CLASSIC TRUCKS reader John Stivers’ cool ’50 Studebaker R2 is the result of years worth of hard work performed in his home shop. Originally he was given a ’49 1-ton Studebaker pickup that was pretty rough to say the least. Well, as you might expect, the rust was worse than previously thought and just about the time he was ready to haul it all off to the scrapyard he came across a much more solid ’50 R2 as a basis for his project. (John decided to keep the ’49 thinking it may come in handy as a parts donor.) John’s goal was to build a nice and reliable driver. The old Studebaker running gear and chassis left much to be desired. He considered several options, but settled on using a ’96 Dodge Dakota chassis as a foundation. The wheelbase was right and he ended up with a solid platform equipped with disc brakes and rack-and-pinion power steering.
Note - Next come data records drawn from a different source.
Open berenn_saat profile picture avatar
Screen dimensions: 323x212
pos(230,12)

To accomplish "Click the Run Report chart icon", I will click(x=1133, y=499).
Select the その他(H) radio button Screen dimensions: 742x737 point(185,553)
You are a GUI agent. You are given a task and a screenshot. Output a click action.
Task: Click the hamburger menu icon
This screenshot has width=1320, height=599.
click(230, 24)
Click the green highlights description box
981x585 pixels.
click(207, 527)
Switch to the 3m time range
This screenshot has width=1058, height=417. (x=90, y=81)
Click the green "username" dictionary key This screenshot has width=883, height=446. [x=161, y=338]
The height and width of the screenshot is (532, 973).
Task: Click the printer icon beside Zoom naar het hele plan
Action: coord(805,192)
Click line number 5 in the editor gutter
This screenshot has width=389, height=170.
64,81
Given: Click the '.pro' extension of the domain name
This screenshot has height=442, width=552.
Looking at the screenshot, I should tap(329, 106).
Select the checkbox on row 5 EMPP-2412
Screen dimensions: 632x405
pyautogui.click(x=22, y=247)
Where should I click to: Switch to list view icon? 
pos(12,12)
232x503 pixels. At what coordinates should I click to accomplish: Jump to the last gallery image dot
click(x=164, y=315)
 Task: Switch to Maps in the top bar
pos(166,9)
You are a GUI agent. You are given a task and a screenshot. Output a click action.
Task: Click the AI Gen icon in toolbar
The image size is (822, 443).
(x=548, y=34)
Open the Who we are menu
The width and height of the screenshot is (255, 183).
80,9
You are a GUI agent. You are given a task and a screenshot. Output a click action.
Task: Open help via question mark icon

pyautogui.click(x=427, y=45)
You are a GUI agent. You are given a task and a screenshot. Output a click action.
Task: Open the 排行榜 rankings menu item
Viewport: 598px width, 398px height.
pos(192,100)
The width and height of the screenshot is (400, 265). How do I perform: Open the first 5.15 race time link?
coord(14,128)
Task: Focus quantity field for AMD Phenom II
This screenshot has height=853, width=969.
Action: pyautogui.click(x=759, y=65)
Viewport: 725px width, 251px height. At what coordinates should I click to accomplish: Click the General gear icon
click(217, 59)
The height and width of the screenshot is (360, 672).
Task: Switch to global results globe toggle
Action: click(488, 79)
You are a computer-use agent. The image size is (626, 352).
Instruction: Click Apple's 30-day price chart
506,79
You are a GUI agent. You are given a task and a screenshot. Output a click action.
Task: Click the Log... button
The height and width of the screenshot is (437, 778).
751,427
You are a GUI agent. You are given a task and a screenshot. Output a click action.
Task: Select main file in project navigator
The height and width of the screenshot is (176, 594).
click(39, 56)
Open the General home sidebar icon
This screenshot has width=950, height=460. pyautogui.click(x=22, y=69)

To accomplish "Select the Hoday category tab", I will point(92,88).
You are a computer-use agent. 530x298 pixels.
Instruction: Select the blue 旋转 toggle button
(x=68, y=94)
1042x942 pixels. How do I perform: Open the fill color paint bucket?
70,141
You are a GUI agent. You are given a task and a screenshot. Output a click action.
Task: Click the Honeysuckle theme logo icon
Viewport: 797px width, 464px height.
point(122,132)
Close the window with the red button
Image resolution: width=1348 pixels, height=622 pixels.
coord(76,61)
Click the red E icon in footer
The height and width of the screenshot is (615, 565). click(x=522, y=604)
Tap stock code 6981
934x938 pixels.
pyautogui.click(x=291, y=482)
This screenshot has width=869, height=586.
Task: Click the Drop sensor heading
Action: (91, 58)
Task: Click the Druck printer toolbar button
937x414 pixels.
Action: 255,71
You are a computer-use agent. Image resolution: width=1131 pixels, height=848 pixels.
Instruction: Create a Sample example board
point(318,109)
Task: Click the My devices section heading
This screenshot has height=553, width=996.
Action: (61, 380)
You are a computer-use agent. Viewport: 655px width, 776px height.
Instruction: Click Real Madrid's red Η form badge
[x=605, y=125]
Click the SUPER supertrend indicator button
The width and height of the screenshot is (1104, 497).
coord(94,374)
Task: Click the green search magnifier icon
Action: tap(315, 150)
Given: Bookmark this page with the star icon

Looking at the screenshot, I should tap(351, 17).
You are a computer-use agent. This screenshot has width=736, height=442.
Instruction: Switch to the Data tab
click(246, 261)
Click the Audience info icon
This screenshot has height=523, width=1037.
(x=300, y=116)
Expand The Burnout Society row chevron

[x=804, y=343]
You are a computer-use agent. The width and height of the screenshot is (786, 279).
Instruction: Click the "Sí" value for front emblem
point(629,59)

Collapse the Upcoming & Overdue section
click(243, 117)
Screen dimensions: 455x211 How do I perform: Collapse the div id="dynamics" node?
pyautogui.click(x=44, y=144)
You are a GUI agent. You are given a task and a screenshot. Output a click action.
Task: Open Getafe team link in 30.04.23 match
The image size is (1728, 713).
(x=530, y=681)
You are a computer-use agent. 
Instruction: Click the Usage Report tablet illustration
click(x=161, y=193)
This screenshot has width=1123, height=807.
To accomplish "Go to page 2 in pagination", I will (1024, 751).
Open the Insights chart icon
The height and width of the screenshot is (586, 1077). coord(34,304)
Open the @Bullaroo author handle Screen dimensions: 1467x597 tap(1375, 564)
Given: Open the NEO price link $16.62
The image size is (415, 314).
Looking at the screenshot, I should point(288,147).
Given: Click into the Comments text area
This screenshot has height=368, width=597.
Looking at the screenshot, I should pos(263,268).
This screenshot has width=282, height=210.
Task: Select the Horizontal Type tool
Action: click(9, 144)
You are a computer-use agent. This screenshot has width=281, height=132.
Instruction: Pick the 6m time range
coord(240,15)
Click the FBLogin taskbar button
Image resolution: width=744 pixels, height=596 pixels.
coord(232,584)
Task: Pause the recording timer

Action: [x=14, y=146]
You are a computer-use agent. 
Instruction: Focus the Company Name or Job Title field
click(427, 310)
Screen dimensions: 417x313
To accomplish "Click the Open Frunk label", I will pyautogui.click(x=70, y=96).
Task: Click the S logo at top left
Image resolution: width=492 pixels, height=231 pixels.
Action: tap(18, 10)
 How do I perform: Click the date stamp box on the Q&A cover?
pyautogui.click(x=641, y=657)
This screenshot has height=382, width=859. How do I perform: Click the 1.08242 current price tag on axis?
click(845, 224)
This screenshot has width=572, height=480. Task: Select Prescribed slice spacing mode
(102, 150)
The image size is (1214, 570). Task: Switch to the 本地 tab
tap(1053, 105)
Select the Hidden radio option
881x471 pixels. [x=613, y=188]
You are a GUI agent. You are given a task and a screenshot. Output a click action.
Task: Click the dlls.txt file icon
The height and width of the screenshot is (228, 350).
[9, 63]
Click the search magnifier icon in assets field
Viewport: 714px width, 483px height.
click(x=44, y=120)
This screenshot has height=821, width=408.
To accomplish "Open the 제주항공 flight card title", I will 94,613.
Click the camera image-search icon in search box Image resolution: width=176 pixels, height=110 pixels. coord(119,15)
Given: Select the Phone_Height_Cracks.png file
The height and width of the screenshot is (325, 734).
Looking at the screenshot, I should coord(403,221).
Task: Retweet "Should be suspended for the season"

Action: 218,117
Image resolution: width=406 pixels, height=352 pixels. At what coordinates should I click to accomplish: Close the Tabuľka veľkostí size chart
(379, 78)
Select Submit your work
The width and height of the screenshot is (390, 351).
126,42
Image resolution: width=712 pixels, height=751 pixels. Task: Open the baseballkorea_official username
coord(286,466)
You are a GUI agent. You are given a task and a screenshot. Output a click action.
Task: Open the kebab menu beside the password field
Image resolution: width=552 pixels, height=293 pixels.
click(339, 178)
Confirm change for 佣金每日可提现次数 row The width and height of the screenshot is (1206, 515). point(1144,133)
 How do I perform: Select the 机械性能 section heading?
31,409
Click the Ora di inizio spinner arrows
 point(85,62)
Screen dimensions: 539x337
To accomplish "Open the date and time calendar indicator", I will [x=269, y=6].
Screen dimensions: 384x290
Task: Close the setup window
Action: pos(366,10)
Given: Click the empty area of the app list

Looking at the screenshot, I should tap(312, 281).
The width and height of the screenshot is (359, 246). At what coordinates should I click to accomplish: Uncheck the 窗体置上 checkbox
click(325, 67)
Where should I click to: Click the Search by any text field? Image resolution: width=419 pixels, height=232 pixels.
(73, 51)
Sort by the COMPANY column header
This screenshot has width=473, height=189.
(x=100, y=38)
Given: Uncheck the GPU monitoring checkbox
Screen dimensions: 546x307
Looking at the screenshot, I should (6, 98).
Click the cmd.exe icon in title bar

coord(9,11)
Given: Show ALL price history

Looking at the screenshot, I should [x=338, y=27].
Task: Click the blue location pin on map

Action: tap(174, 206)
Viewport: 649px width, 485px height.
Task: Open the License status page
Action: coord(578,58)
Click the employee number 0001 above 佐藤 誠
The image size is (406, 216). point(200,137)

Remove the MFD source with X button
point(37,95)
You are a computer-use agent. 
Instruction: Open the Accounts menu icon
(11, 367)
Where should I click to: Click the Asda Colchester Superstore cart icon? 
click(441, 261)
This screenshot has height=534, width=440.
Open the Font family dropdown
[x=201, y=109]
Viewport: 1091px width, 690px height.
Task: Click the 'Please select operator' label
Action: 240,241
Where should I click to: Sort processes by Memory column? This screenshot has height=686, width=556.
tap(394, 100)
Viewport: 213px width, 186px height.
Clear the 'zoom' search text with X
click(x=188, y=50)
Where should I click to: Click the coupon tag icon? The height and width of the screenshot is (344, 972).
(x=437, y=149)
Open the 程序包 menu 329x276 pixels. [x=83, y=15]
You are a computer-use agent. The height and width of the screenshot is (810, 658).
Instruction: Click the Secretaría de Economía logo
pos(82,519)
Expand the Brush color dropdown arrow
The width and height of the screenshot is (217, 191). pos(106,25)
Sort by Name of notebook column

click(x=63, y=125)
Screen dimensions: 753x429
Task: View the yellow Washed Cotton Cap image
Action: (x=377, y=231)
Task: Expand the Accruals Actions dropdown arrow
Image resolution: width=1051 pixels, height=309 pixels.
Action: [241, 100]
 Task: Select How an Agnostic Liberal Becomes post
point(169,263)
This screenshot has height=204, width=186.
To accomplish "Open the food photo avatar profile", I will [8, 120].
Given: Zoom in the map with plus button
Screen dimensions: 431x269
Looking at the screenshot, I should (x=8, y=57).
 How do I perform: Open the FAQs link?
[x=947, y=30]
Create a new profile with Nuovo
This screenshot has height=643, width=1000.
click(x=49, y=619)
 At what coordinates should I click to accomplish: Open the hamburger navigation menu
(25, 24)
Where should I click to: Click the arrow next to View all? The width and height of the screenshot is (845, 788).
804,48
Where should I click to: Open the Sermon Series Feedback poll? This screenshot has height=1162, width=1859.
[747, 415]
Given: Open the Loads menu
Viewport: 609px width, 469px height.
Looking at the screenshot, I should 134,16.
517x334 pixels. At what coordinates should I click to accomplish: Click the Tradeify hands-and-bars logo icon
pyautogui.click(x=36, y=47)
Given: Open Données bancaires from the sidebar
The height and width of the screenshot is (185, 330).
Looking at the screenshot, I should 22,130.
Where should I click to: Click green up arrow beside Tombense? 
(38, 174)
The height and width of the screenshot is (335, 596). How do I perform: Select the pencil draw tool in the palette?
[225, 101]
John’s approach was to completely assemble the truck to be sure he could work out all the bugs and then pull it apart for bodywork and paint. So once he had fit the cab and bed on the frame he pulled it back off and went to work on the driveline. Since it was gonna be a hot rod and not a restoration he didn’t need to worry about the Studebaker in a Studebaker thing. John found a good running ’02 LS1/L460E and decided this was the way to go.
With the chassis and running gear handled, the next step was to whip the R2’s body back into shape. Luckily it needed just basic bodywork to bring it back into like-new shape. Beyond basic body restoration, John performed a bit of customizing as well. He deleted the vent window and installed one-piece glass using Electric Life electric power window units, shaved the door handles, and cut out the original dash replacing it with a flat piece of 18-gauge metal.
Out back John filled the ends of the bed and installed the ’39 Ford taillights as well as hidden latches. At that point there were a few things John thought were outside his capability so he took it to Tom Rhodes of Shade Tree Specialties in Lemoore, California, to take care of. Tom fixed the problems and filled the gas tank filler, fit the fenders and hood to the cab, and put the truck in primer. John then took the truck home and did the first round of blocking. It was then returned to Tom for a final coat of primer and blocking after which Tom shot it in candy red urethane.
Being more workhorses than everyday drivers, Studebakers didn’t have much in the way of a fancy interior so he fabricated a custom headliner and door panels and utilized Hyundai seats because they are small and fit the cab well. John also fabricated the console that houses the radio, A/C controls, and engine computer. All this was covered in vinyl by his good friend Able Garza. Other small interior tricks include the fabrication of a custom bezel for the radio as well as a billet mount for the rearview mirror. SPW wipers, Custom Autosound radio, Dolphin gauges, and an AutoLoc shaved door handle kit rounded out the upgrades.